ABOUT THIS TASK:
Search the records for the string "agent", and show each line where it appears.

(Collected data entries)
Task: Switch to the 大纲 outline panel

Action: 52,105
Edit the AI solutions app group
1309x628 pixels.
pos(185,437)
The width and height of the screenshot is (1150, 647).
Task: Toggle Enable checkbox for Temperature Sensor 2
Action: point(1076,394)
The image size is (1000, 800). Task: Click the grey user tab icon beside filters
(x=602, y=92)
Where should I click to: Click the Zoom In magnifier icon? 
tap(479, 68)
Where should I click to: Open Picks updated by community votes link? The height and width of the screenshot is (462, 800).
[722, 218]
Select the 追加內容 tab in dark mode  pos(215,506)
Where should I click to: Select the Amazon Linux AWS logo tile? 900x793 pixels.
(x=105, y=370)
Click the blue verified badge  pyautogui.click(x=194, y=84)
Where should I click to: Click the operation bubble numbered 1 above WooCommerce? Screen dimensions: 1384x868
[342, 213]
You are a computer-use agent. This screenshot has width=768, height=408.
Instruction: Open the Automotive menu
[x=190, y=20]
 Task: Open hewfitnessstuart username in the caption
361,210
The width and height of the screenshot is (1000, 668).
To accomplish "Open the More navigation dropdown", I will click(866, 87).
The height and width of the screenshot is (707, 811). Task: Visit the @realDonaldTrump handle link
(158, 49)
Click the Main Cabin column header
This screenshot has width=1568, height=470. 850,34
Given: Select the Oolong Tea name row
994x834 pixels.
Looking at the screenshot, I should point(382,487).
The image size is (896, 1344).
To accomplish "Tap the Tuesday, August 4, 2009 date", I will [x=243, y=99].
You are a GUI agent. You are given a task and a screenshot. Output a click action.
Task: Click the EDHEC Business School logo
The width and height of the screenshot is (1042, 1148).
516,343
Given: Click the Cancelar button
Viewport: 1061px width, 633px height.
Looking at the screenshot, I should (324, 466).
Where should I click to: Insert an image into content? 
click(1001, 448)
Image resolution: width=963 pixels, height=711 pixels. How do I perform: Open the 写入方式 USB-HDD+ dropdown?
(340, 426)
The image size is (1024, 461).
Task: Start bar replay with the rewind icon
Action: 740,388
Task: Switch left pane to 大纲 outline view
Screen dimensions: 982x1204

ANSWER BOX:
You are a computer-use agent. This screenshot has width=768, height=408.
You are a GUI agent. You are given a task and a screenshot. Output a click action.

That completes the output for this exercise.